Liquid biopsies are a set of minimally invasive diagnostic methods that analyze tumor-derived materials that can be found circulating in biological fluids, to provide information for the diagnosis, treatment, and monitoring of cancer. While tissue biopsies and imaging techniques remain the current standards of care in the diagnosis of solid tumors, they have risks and limitations and limitations, some of which can be overcome by the use of liquid biopsy in clinical oncology, as an alternative or complementary technique to the current standards of care.
The market is expected surpass $1.5 billion by 2023, according to our latest report, World Market for Liquid Biopsy, 2018-2023.
As of 2019, over 40 companies are active in the global market for liquid biopsy diagnostics and monitoring tests. The market for liquid biopsy testing, still in its infancy, is rapidly evolving as vendors develop and commercialize innovative new technologies to meet the needs of the clinical diagnostic market. Demand is also growing swiftly, at a projected CAGR of 27.9% over the next five years, as patients, clinicians, and payors increasingly accept liquid biopsy as an alternative or complementary procedure to traditional tissue biopsies.
Types of Analytes
Commercially available liquid biopsy tests target three main categories of analytes: circulating tumor DNA (ctDNA), circulating tumor cells (CTCs), and exosomes (also called extracellular vesicles). Other analytes that are not a frequently targeted are cell-free RNA species (cfRNA), and proteins.
The most frequently targeted analyte in liquid biopsy is ctDNA, which encompasses small fragments of DNA that are believed to originate from the natural and abnormal necrosis and apoptosis processes undergone by solid tumor cells as well as normal cells during regular cellular turnover. The processes which generate ctDNA are accelerated in tumorigenesis, resulting in a greater abundance of ctDNA in biofluids, such as blood, urine, plasma, and cerebrospinal fluid. However, ctDNA is still found in relatively low concentrations, and has a short half-life in the bloodstream, which makes their isolation and identification challenging. Furthermore, the information that can be derived from ctDNA is limited to genomic sequence. ctDNA cannot provide information about transcription levels, translocations and fusions, or protein expression
The presence of ctDNA may also result from tumor cells killed by therapeutic drugs, and does not capture information about the residual cancer that may not respond to the particular therapy or has become resistant to it.

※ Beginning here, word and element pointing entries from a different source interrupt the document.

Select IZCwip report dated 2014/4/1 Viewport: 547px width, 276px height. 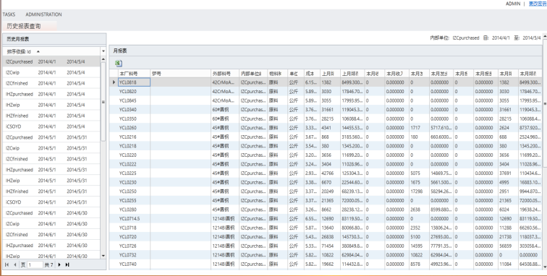(51, 72)
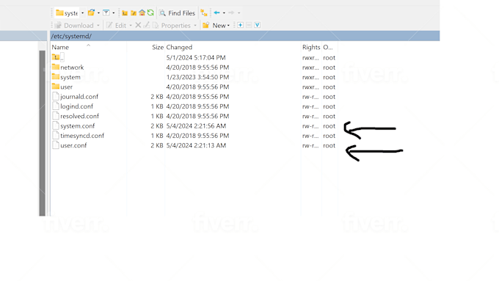Click the invert selection triangle icon
The width and height of the screenshot is (499, 281).
(257, 25)
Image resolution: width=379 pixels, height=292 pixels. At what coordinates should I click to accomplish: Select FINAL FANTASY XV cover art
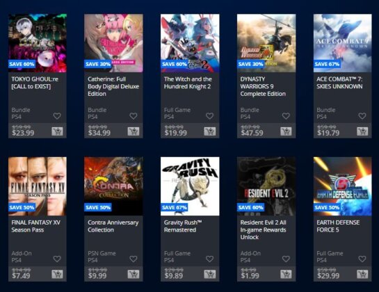(38, 186)
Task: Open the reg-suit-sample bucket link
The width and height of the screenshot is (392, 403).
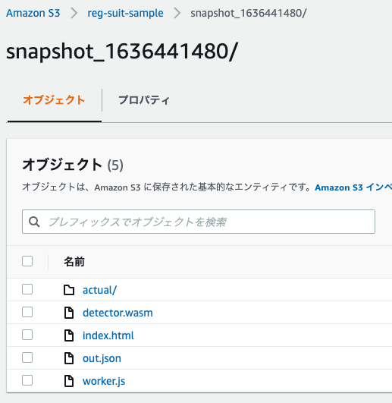Action: coord(125,13)
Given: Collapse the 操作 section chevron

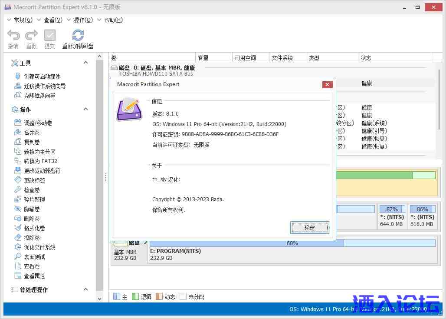Looking at the screenshot, I should [85, 110].
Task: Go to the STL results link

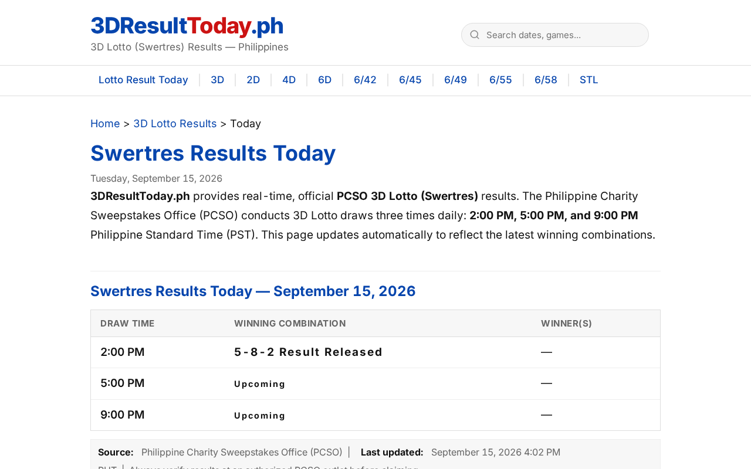Action: [589, 80]
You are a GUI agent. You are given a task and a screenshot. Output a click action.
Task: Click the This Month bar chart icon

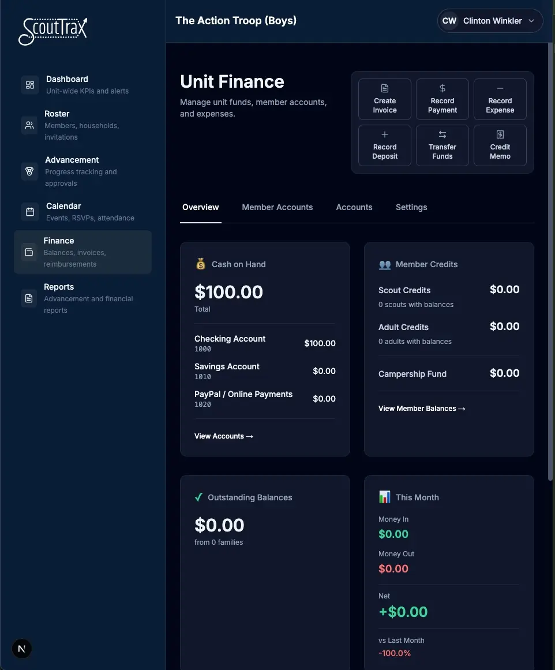point(384,497)
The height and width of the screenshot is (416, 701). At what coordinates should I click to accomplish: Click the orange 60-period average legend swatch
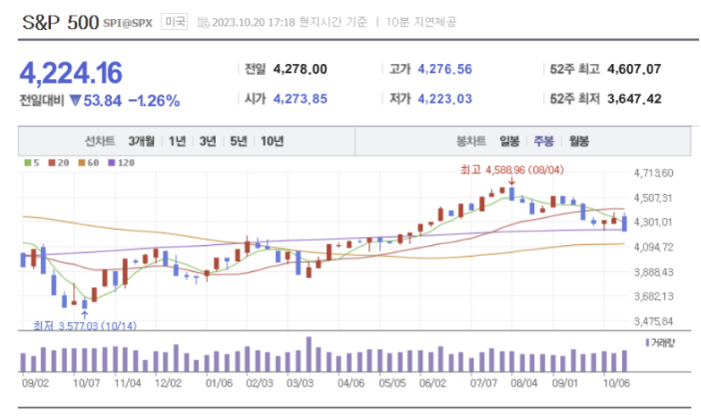[81, 163]
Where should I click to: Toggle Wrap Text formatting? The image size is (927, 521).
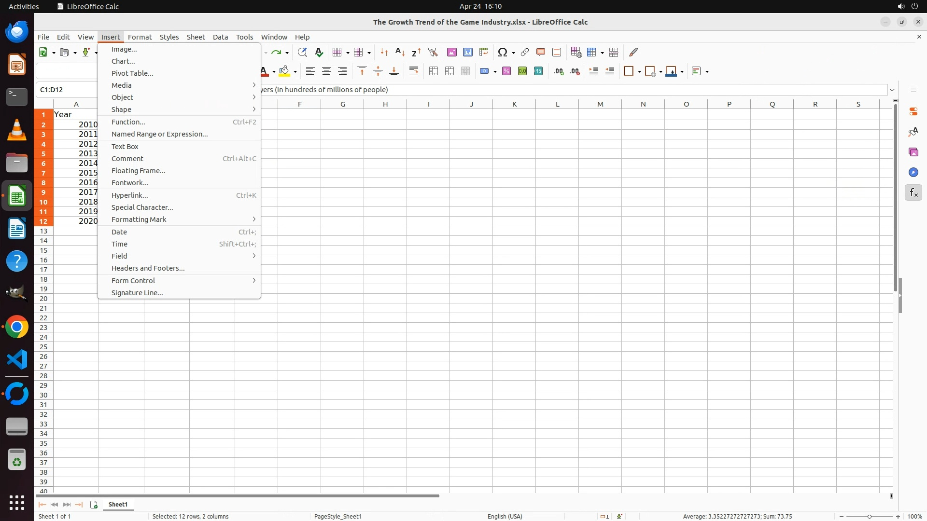coord(414,71)
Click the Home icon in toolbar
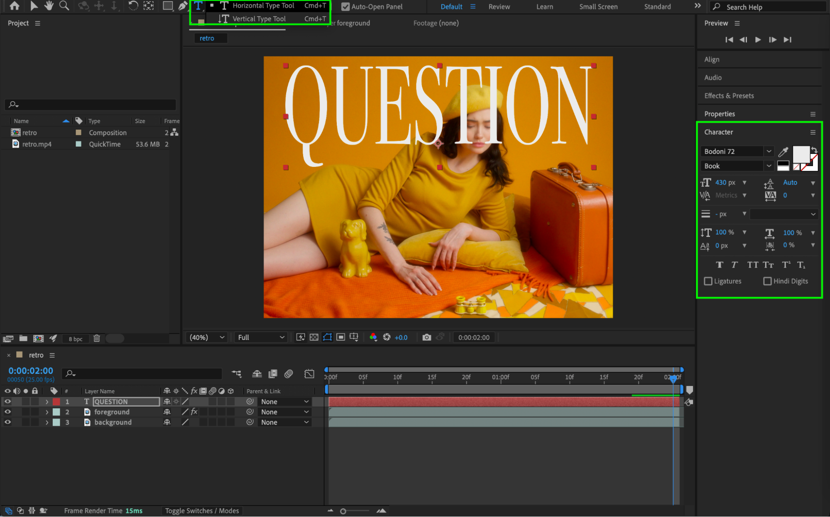This screenshot has width=830, height=517. [14, 6]
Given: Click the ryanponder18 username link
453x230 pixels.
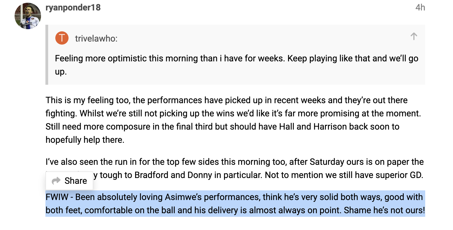Looking at the screenshot, I should tap(73, 7).
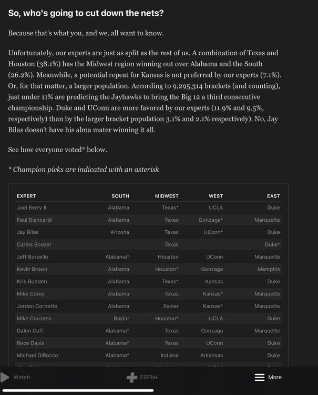Open the More hamburger menu icon
Image resolution: width=318 pixels, height=395 pixels.
coord(260,377)
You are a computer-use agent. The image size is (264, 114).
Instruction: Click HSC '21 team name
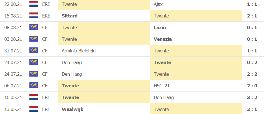pos(162,86)
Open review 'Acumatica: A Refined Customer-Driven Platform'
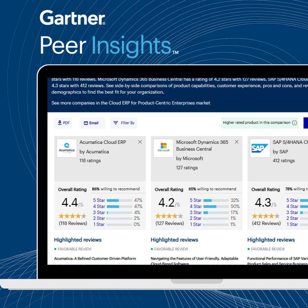Image resolution: width=308 pixels, height=308 pixels. [95, 258]
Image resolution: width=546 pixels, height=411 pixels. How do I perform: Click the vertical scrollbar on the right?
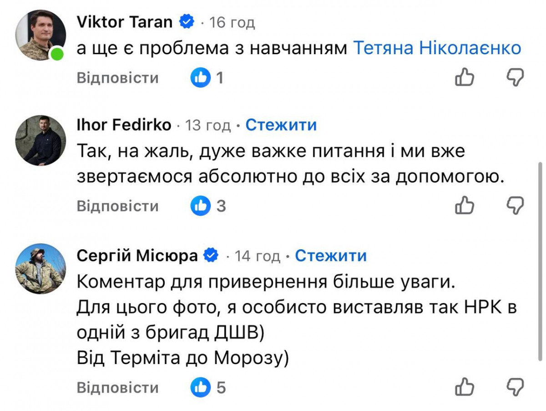[x=540, y=260]
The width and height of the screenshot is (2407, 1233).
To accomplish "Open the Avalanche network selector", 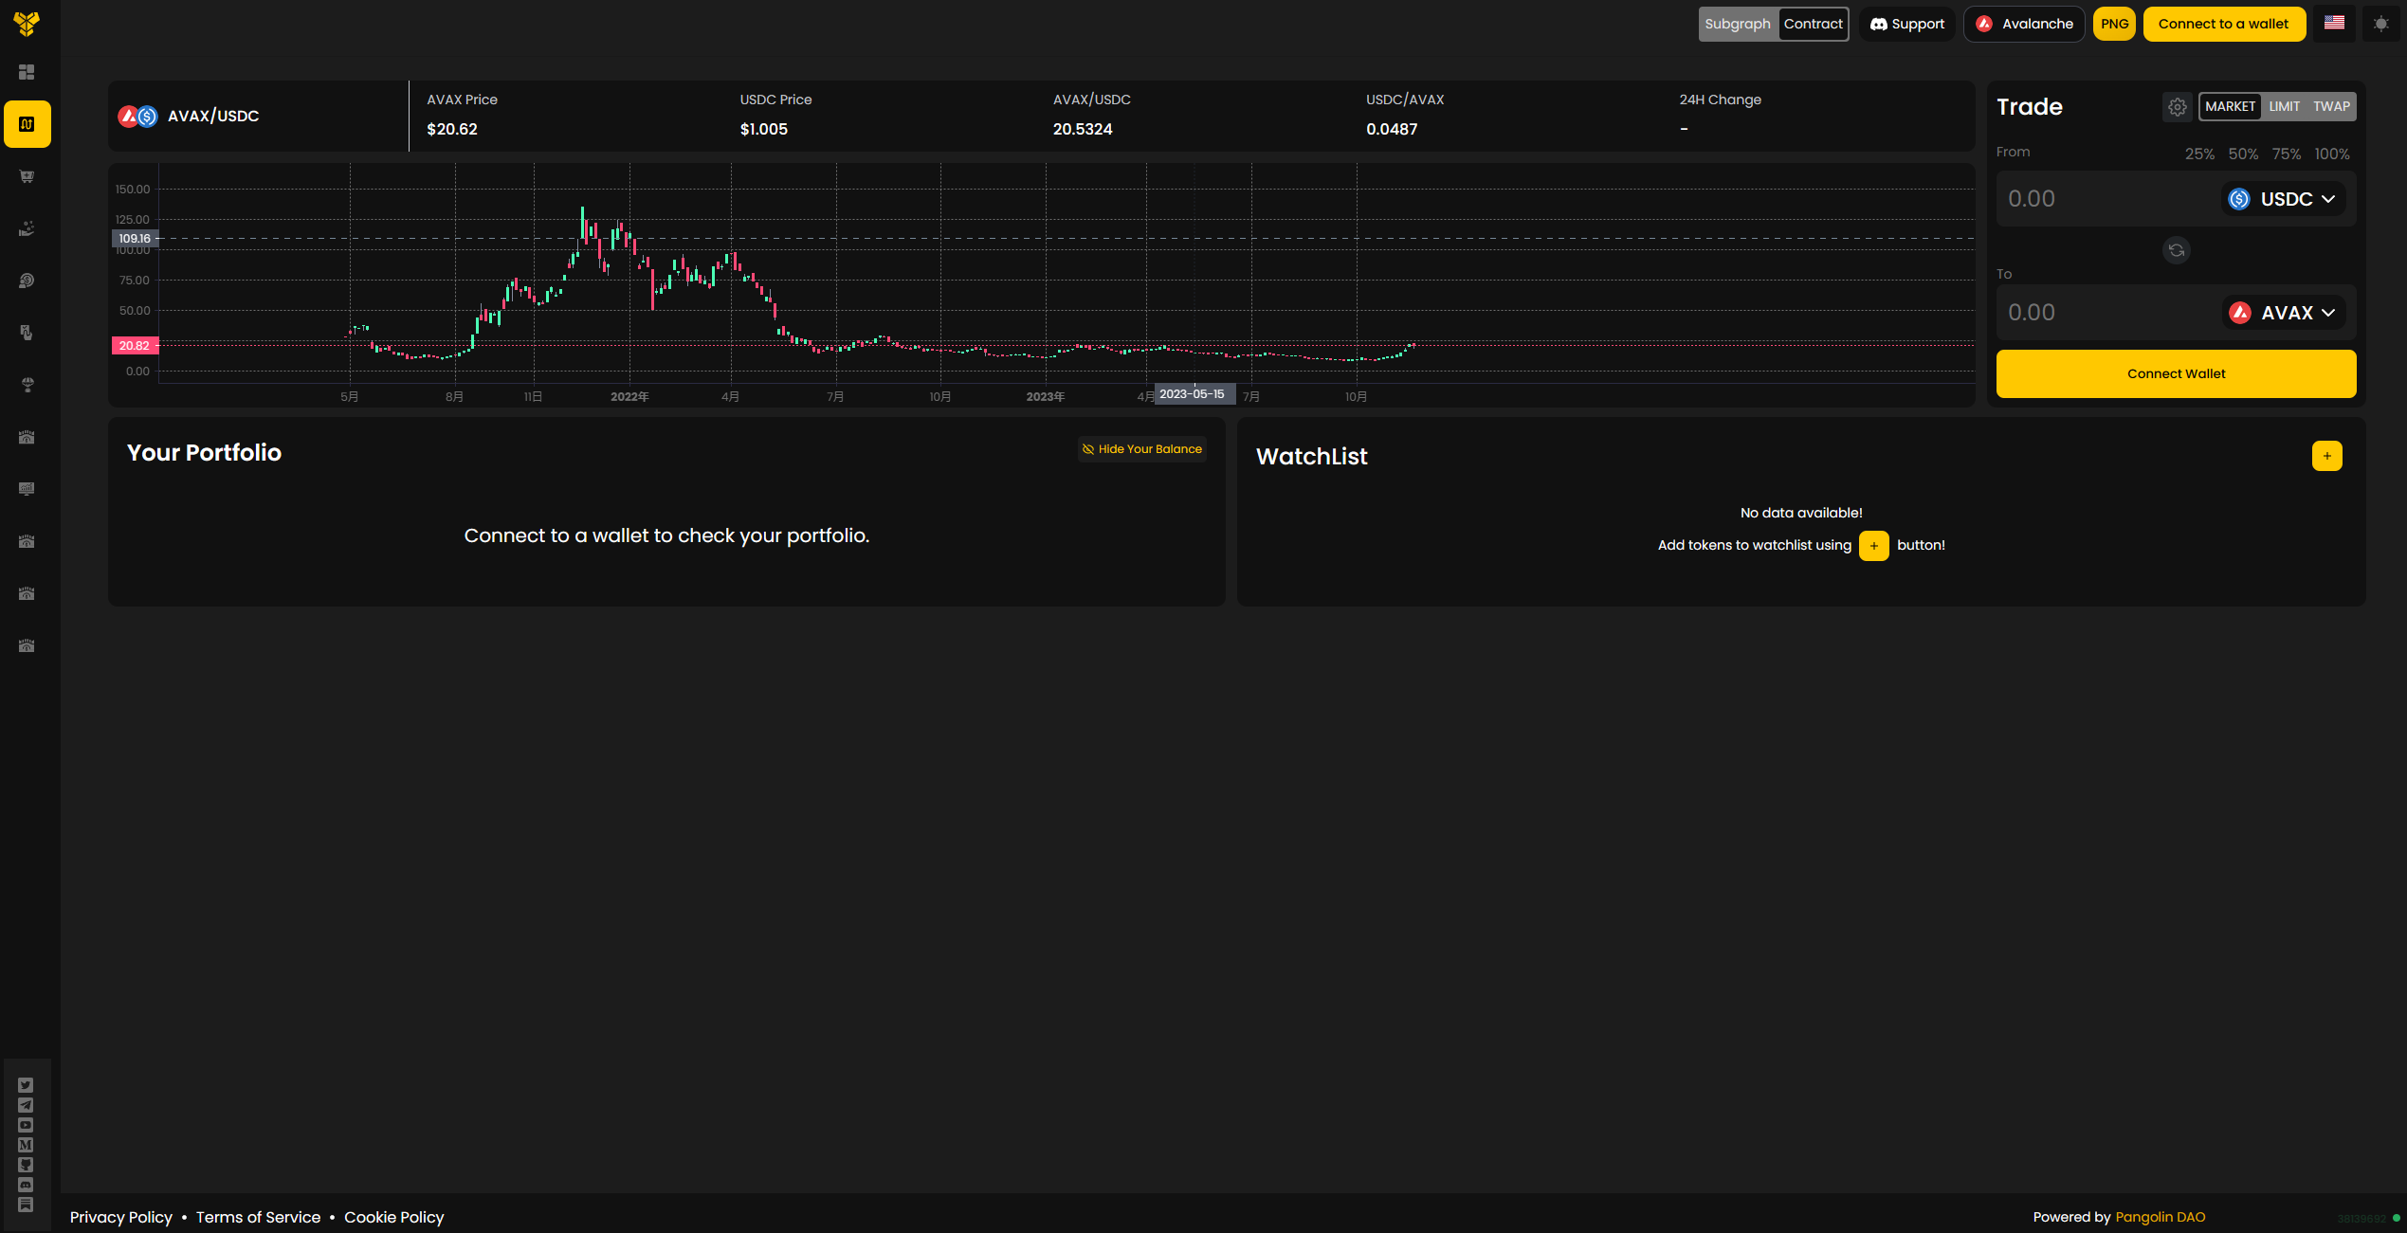I will tap(2024, 24).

CTCs are a population of tumor cells that are believed to have detached from the primary tumor or metastatic tumor sites, and are found circulating in blood. CTCs are thought to be a fundamental process in metastasis. Because they are intact, viable cells they have a longer half-life in the circulatory system, and they offer several analytical advantages not possible with ctDNA analysis, including RNA and protein analysis, and intact genome. There are, however, significant challenges in capturing CTCs for analysis. CTCs are rare events and not always present in peripheral blood, even in the case of metastatic cancer patients. When present, their concentration is very low, in the range of one CTC among billions of red blood cells and millions of leucocytes. CTC markers may differ from those of primary tumor cells, and may also change over the course of therapy, making them difficult to target.
Exosomes are nanometer-sized extracellular membrane-bound vesicles secreted by cells to the extracellular environment on a continuous basis by most eukaryotic cells as a means of extracellular communication. They are highly stable in biological fluids, and, due to their miniscule size, can escape filtration by the kidneys to be found in urine, and can pass through the blood-brain barrier. Exosomes contain molecular information from their parental cells, by encapsulating proteins and various nucleic acids such as double- and single-stranded DNA, mRNA, miRNA, and other non-coding RNA. This provides many analytical advantages over ctDNA. However, because exosomes are secreted by most cells, it is difficult to efficiently discriminate and isolate them from other types of extracellular vesicles in bodily fluids. Due to the complex composition of biological fluids, the detection and isolation of high purity exosomes is a long process that imposes the use of multiple techniques based on various parameters.